“When Jack Welch was CEO of General Electric, he was able to produce record growth year after year by using a few simple principles relentlessly. The system of management he used was called differentiation.”
- Clay Clark, founder of Thrive15.com
While I’m not a huge fan of Clay Clark, who’s somewhat of a conspiracy theorist, I was and remain a loyal follower of Jack Welch. The Diff is too short on a daily basis to chronicle too much of what Welch did, so I won’t try.
Too often, we say our differentiated market position is “our people.” It’s just not. “Our people” can go to work for a competitor, retire, win Powerball, commit a felony; Lord forbid, they could die or become disabled. And, while having the best people is the first tenet of The Heston Group’s REELAX Leadership Model, and while no one had or developed better people than Welch, his successor went on to tank the business (with some help from 9/11 and some market mess).

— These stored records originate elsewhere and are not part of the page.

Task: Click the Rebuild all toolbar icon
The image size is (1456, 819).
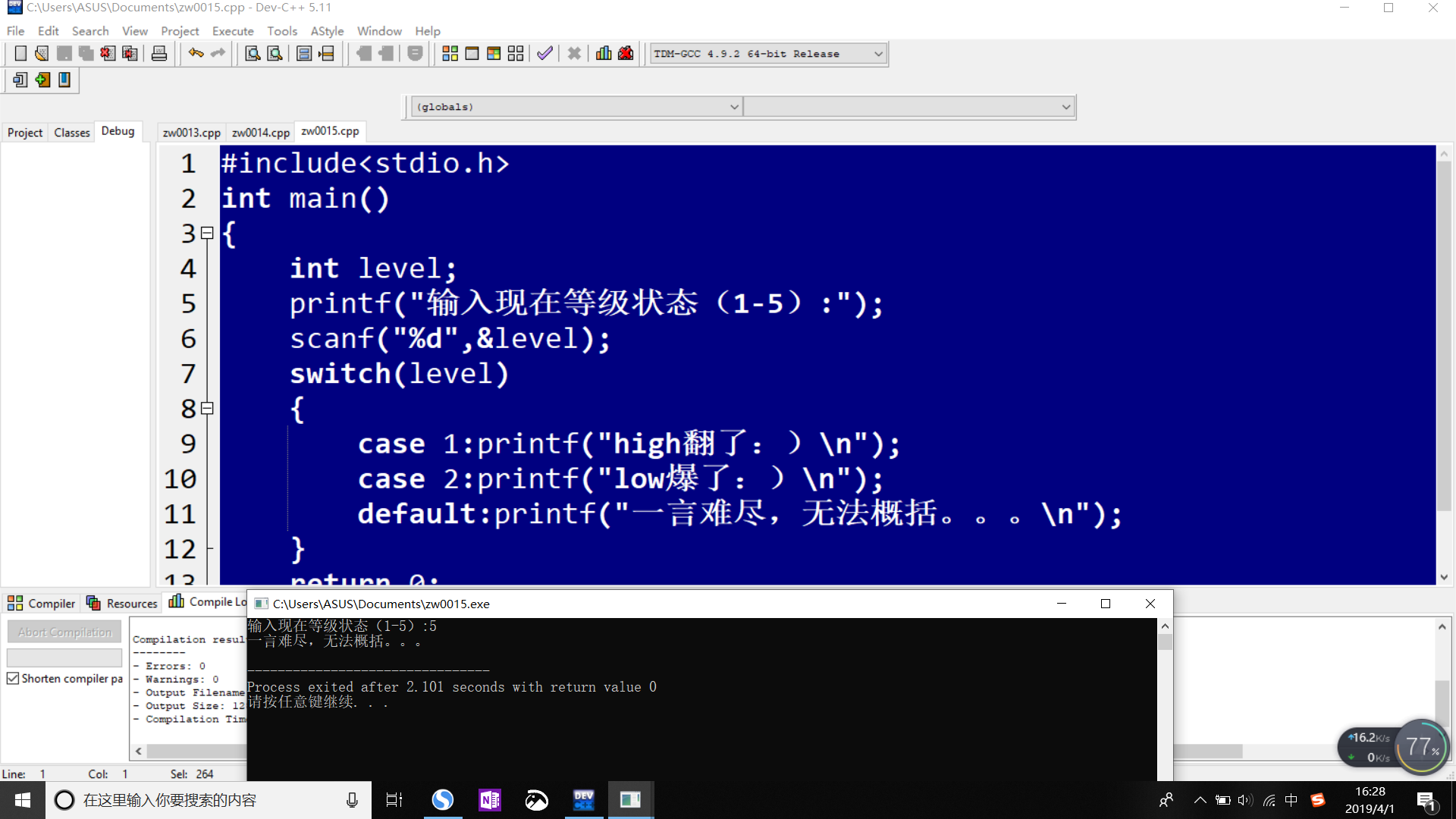Action: click(516, 54)
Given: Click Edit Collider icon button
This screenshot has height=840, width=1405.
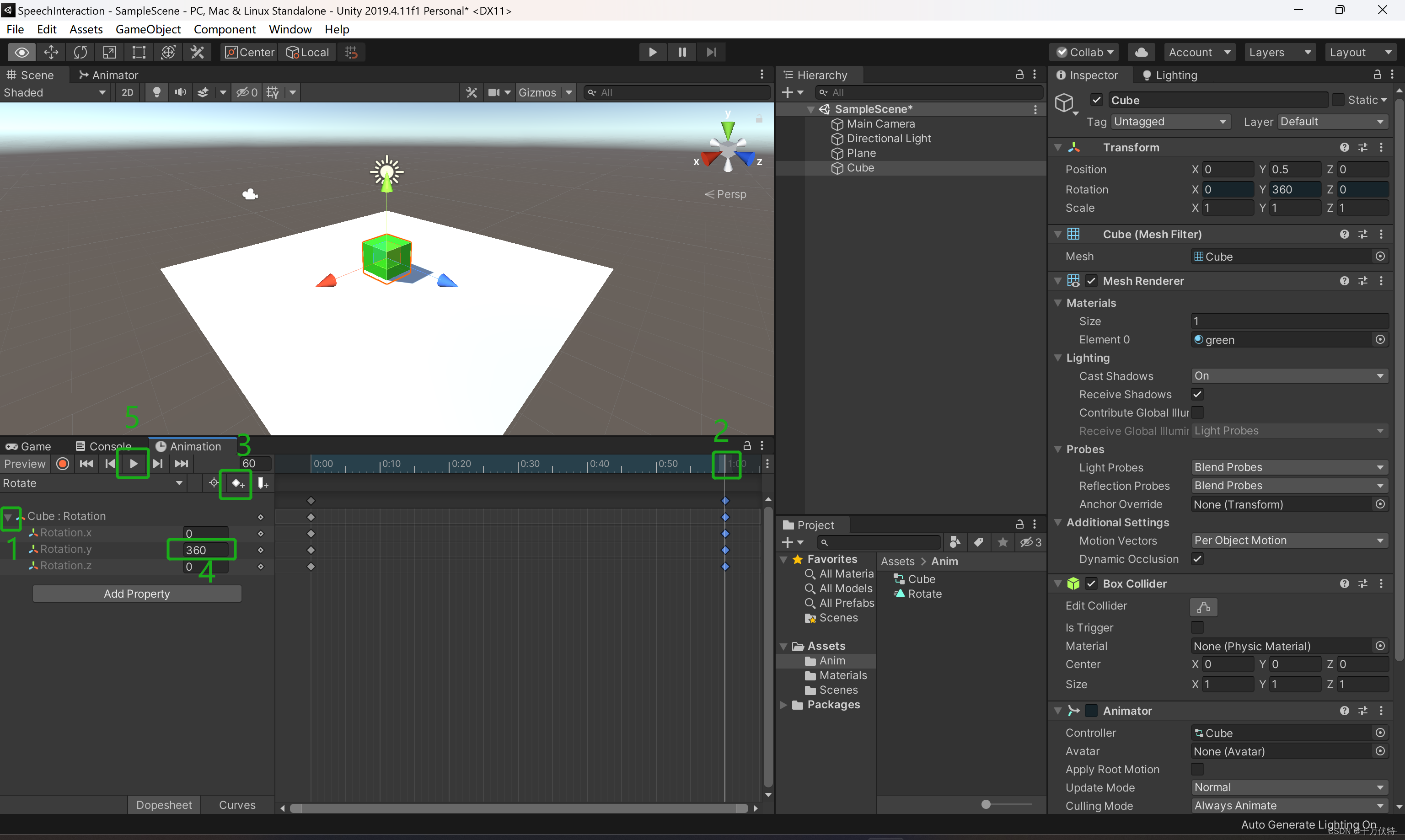Looking at the screenshot, I should [1203, 607].
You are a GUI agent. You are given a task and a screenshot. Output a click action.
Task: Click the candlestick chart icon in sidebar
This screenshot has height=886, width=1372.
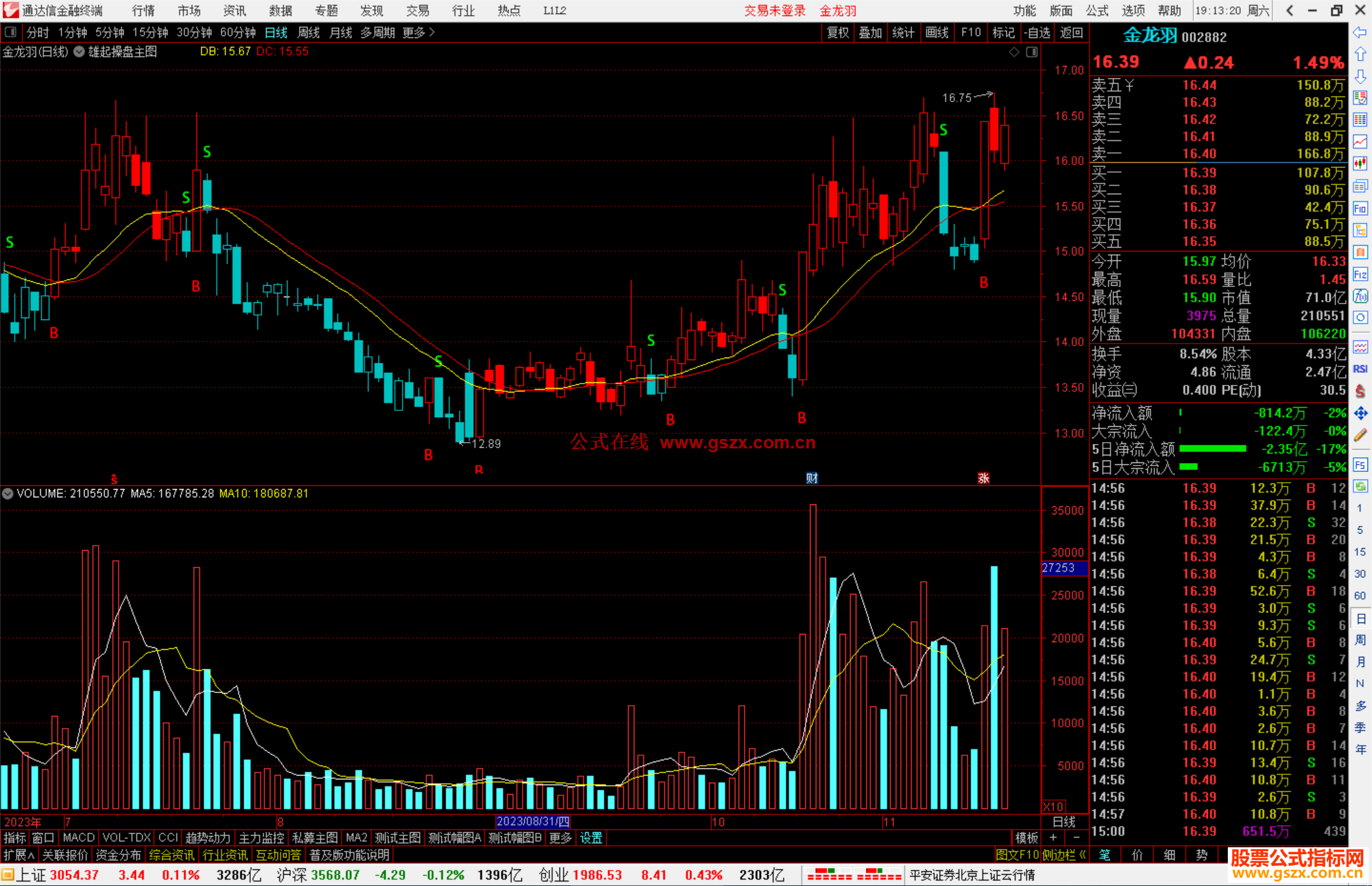pyautogui.click(x=1360, y=164)
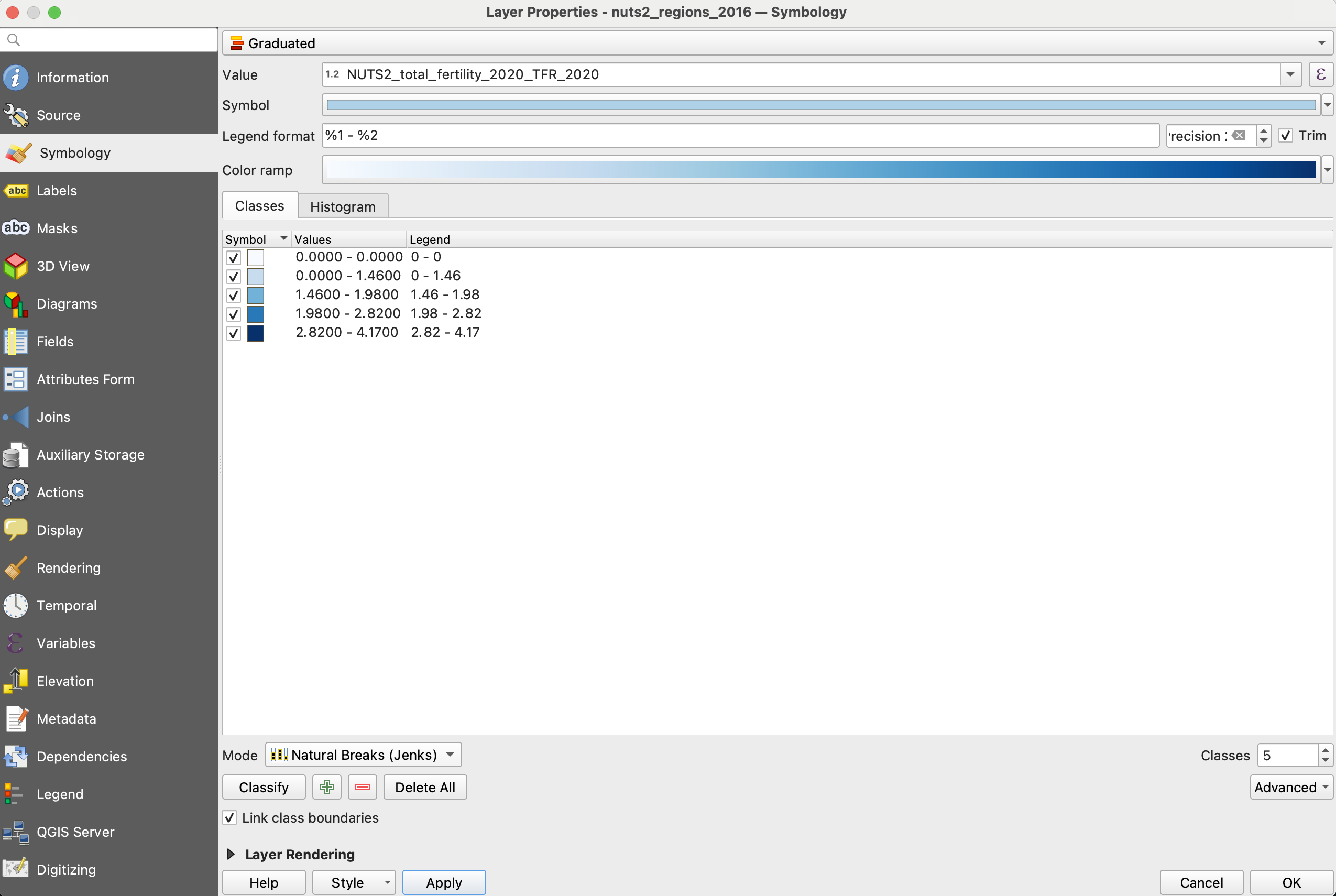Open the Temporal clock icon

[16, 606]
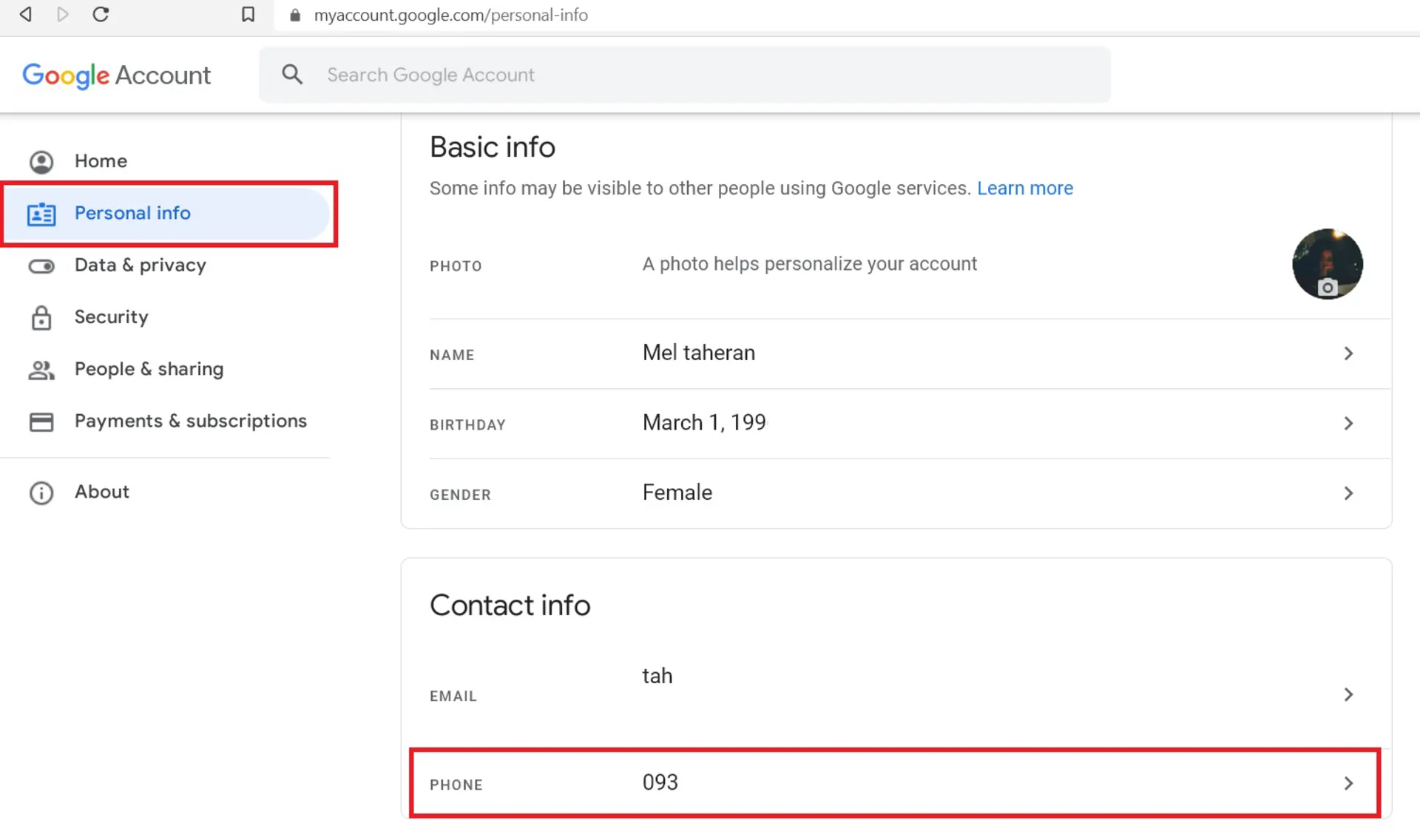
Task: Click the Google Account logo
Action: click(116, 75)
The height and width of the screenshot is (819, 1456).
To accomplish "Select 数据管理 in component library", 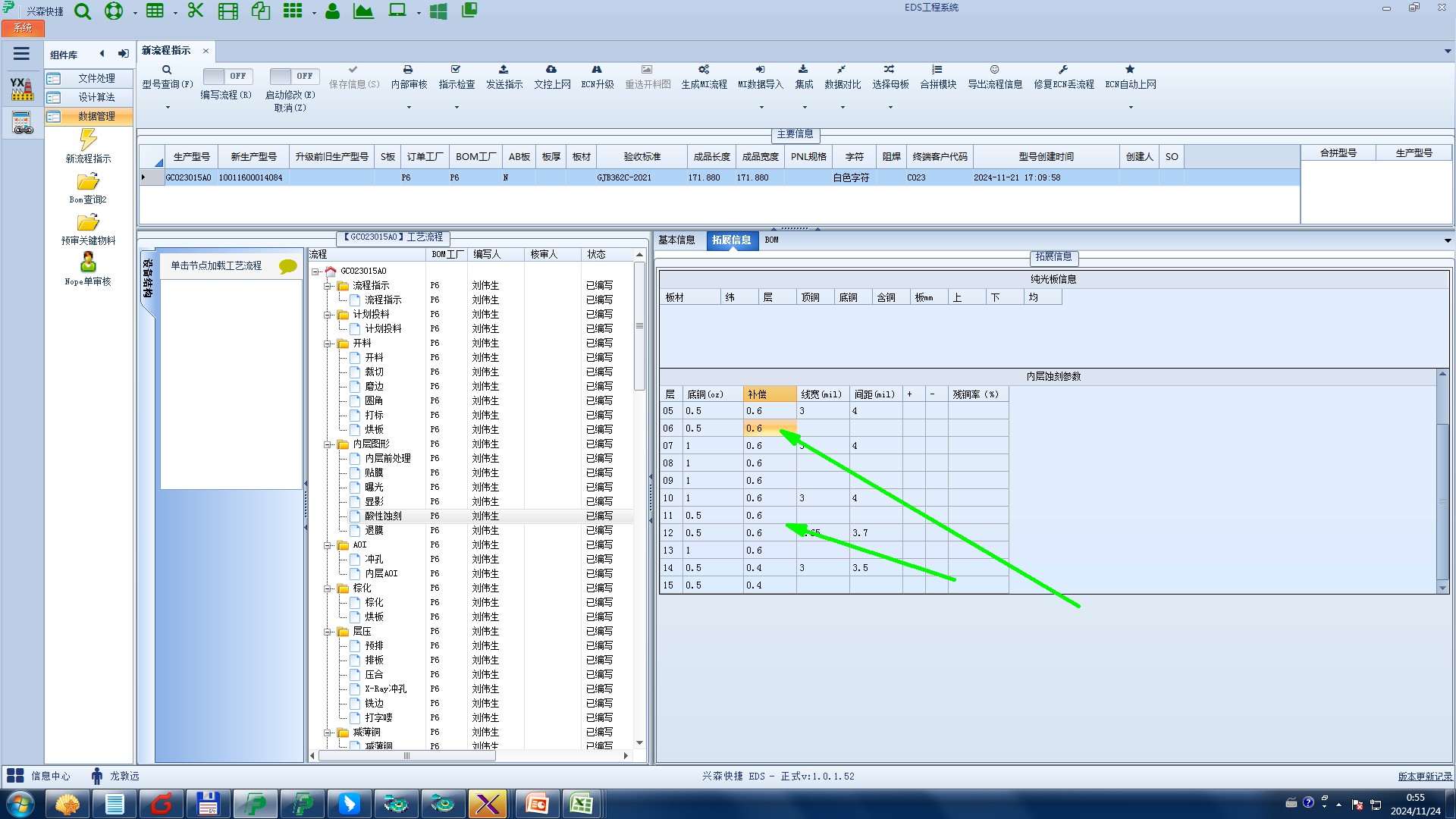I will pyautogui.click(x=96, y=116).
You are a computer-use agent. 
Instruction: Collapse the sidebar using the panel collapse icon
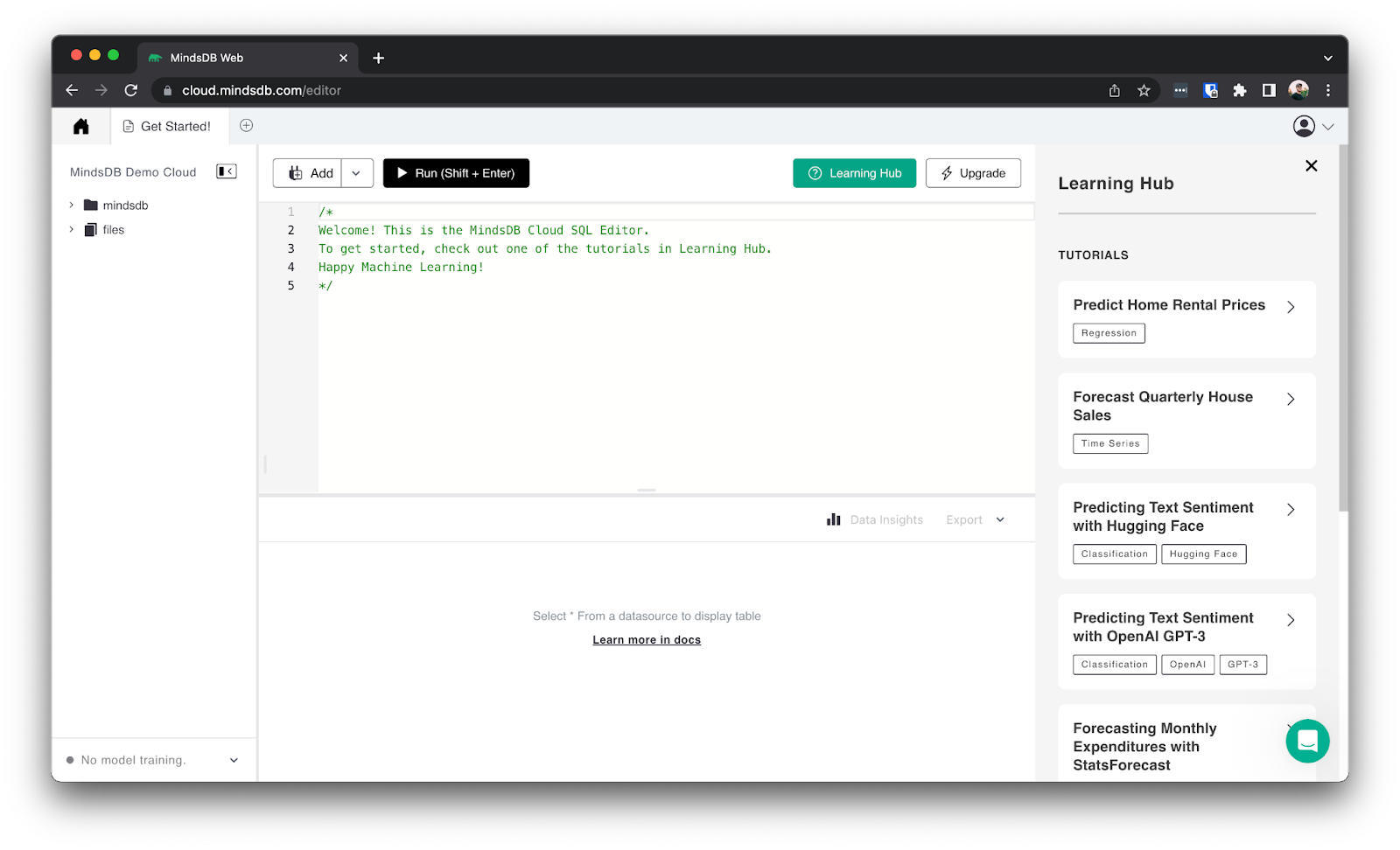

Unless we give our people better tools, processes, higher expectations (and a clear path to meeting them), we’ll run out of the people advantage before we can find or develop more people. When we do things better (more efficiently, safer, faster, or just…better), we develop people in the system, which makes them stronger. Think not just GE or Berkshire Hathaway, but also Duke basketball, Alabama football, Texas baseball, or Juilliard musicians.
The best people we can afford. An environment where success is the most likely outcome. Expectations that are crystal clear and aspirational. Solid leadership. Accountability and a clear statement and understanding of “Why?” Now, we can be different.